He told me that I better just listen to the recording. I could see he didn't know what to say and he didn't want to talk about it I could tell he was freaking out inside. We drove around for the next few hours talking about it, crying, getting stopped by cops if we were sitting too long. I asked him if he was having sex with her and at first he denied it he said no that it was just an emotional affair. I knew that there was no way that they were kissing like that and we're not having sex. After a couple hours of talking he admitted that he had, three times, that it had happened and that this part of the relationship had only been going on for a couple months. I was devastated. My entire world was flipped upside down in an instant, I was absolutely numb, suddenly the world was different. This girl knew so much about me. I had met her at their company holiday parties. How could this happen??
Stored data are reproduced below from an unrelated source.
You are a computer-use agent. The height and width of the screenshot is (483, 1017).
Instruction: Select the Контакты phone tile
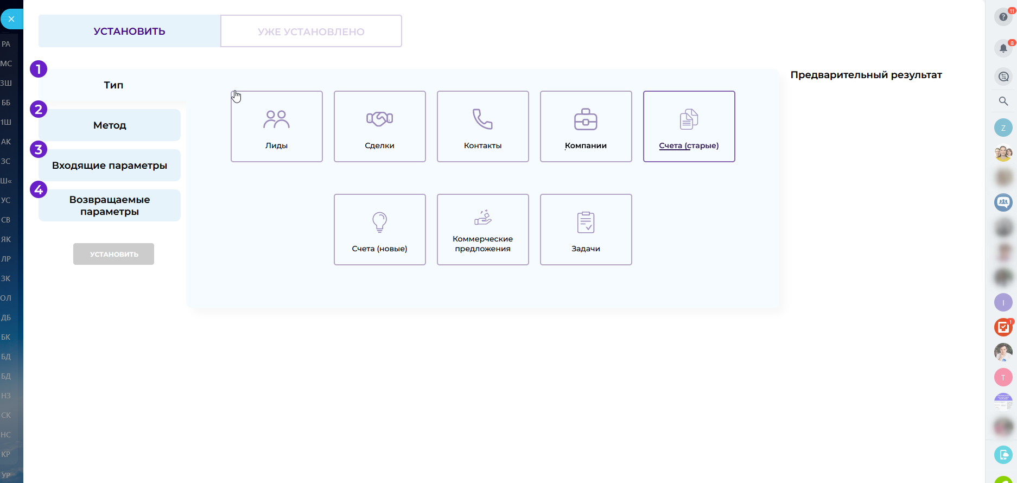coord(482,126)
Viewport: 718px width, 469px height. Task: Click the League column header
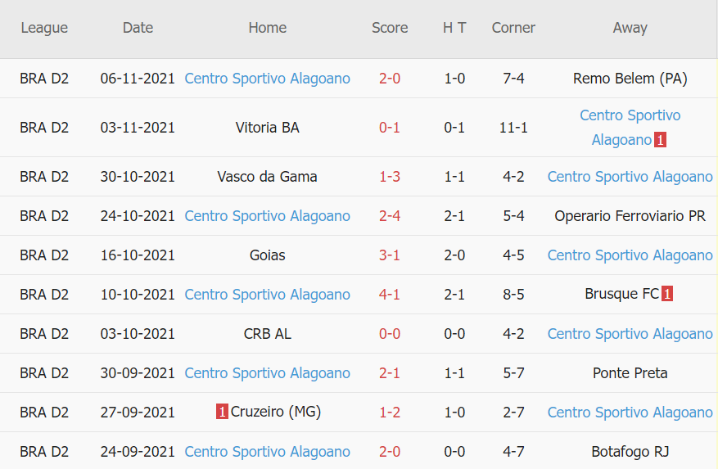[44, 28]
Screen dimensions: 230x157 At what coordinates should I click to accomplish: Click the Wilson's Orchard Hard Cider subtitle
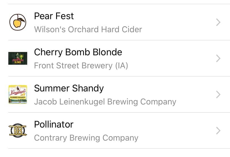click(x=88, y=29)
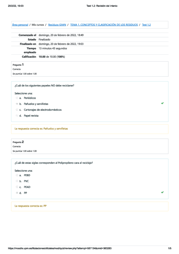Image resolution: width=179 pixels, height=254 pixels.
Task: Select the Papel revista option
Action: [x=17, y=116]
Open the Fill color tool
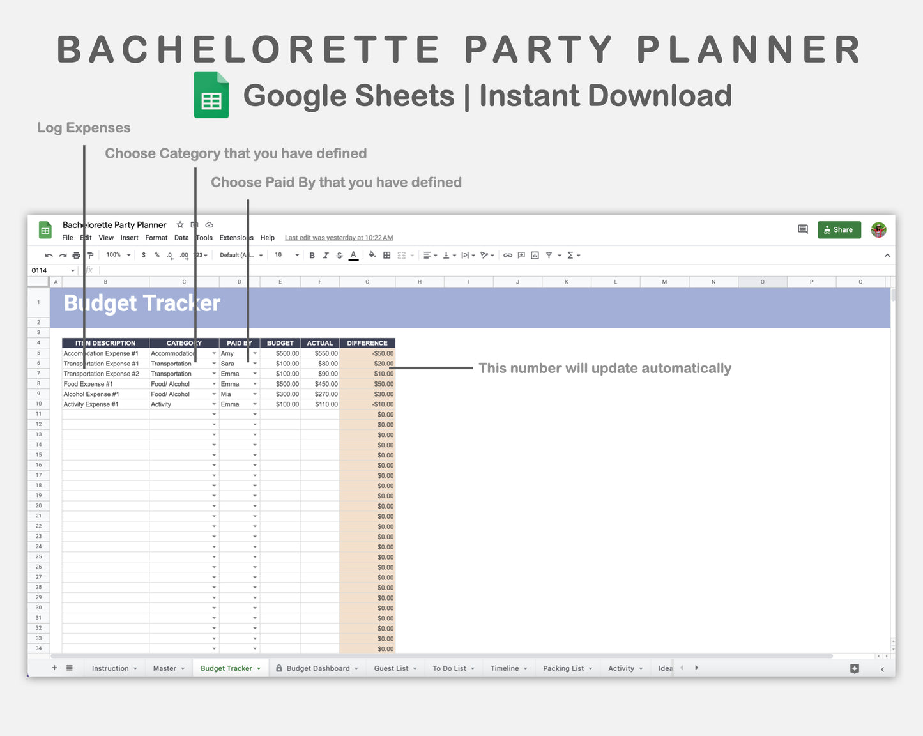 click(x=372, y=255)
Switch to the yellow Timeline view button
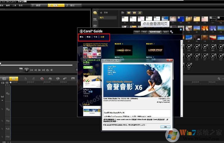This screenshot has width=224, height=143. click(13, 79)
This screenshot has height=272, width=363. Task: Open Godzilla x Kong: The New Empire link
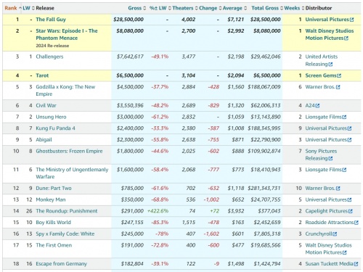(65, 90)

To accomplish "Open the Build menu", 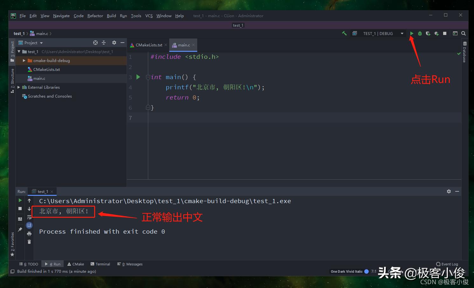I will click(111, 16).
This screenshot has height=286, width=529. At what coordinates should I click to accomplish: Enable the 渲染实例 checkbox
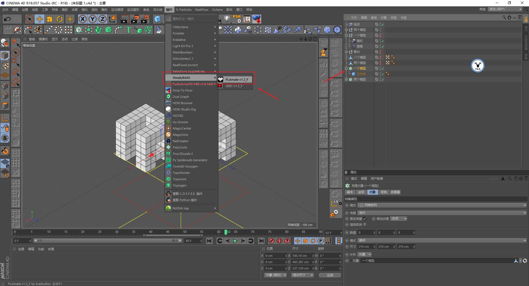(365, 225)
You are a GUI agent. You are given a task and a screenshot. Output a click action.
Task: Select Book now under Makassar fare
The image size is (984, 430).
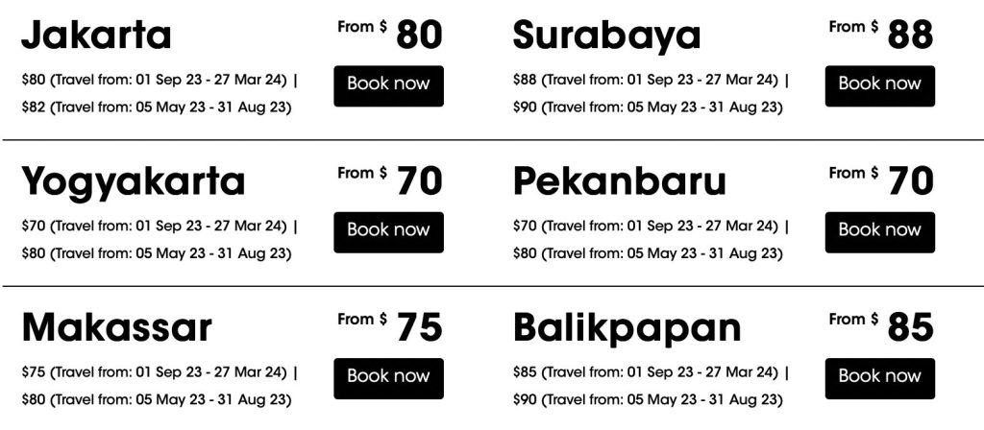click(388, 377)
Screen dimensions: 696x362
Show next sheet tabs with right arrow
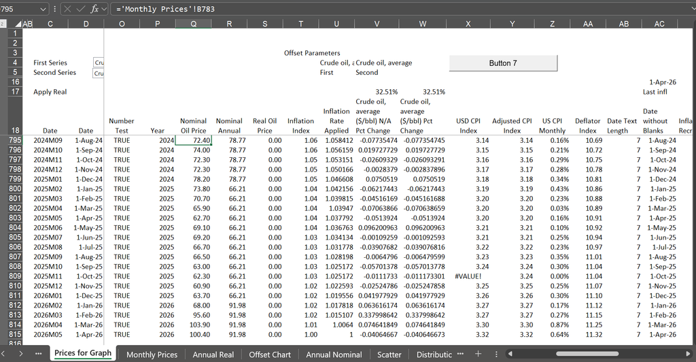(20, 354)
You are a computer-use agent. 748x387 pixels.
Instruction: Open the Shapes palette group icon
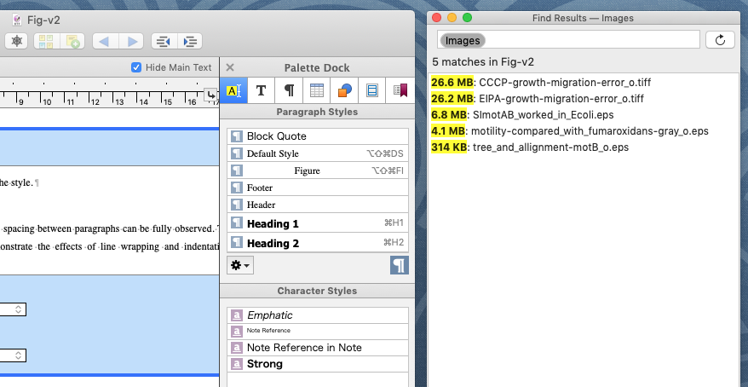344,90
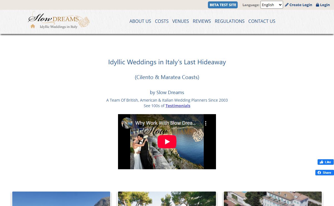Viewport: 334px width, 206px height.
Task: Click the orange home icon under logo
Action: coord(33,26)
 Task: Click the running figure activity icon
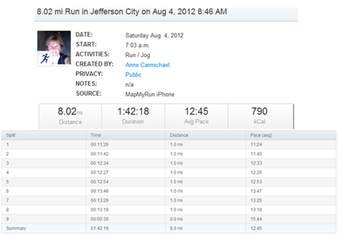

He answered all of my questions as hurtful as it was to hear the truth. This girl asked ALOT of questions about me. I had to know all details and he gave them. He said that he was planning on us separating and he had been working towards that happening. He wasn't happy with how things were. Communication was a huge thing and he doesn't even feel like he has a family anymore. I understood.

Link to comment

PART 7:

I was sad for him too and could see how this happened. I still loved him, I still wanted him. I understand how it went wrong. He still believed at some point I had cheated on him but that I never fessed up. That was a huge weight I carried with me. He asked me if I ever had which was No. He finally believed me because NOW would have been the time that i threw it in his face to hurt him back. I know He believed me and that's a feeling I can't describe. It had made me angry I knew He 'believed something untrue and there was no way to to change that. He cried saying that he couldn't understand why I would still want him, that how does he even deserve me after what he did? The strange part is...that I forgive him and even through it all...I still love him. I understand how we got into that dark place. We never seemed to be on the same page with our relationship and it felt like for the first time, we were.

He was so heartbroken too. He said he his plan was to leave me and start over somewhere else. He knew he couldn't trust Sandra (I will call her Sandra for privacy issues) because he knew she couldn't be trusted by what she also was doing to her husband. He said she listened to him and was easy to talk to. He was hurting too. I thought, how could he accuse me for so long and put me the through so much and do it to me? But I still loved him.

Link to comment

PART 8:

He said that he was glad he got caught. WE were not a priority in our lives. After hours of talking and sleeping on it, we decided to start working on us and put us as the priority. We were going to make this work. He was the most honest and open I have ever seen him in his life. I hate to say this out loud but it's almost like it had to happen. I don't mean that to sound like I endorse the affair...i didn't see HIM (as a person) anymore. Meaning we both had gone into a shell, away from eachother. I forgave him, not just words, but in my heart and for the first time in a long time i felt close to him. He was still scheduled to work that night. He said he needed to break it off with her and was calling out of work. Me being still insecure about it I asked him to leave my phone in the car recording while he talks to her. He gladly agreed and drove to work like normal. She got in the car and could immediately tell something was wrong. He let her know that I recorded them last night and I knew everything. He told her that I almost sent the recording to her husband but he asked me to delete it and that I didn't know her last name and I wouldn't cause any problems. That part, he cannot speak for me. She was heartbroken which I got to be a fly on the wall for. I'm not going to lie, it felt good.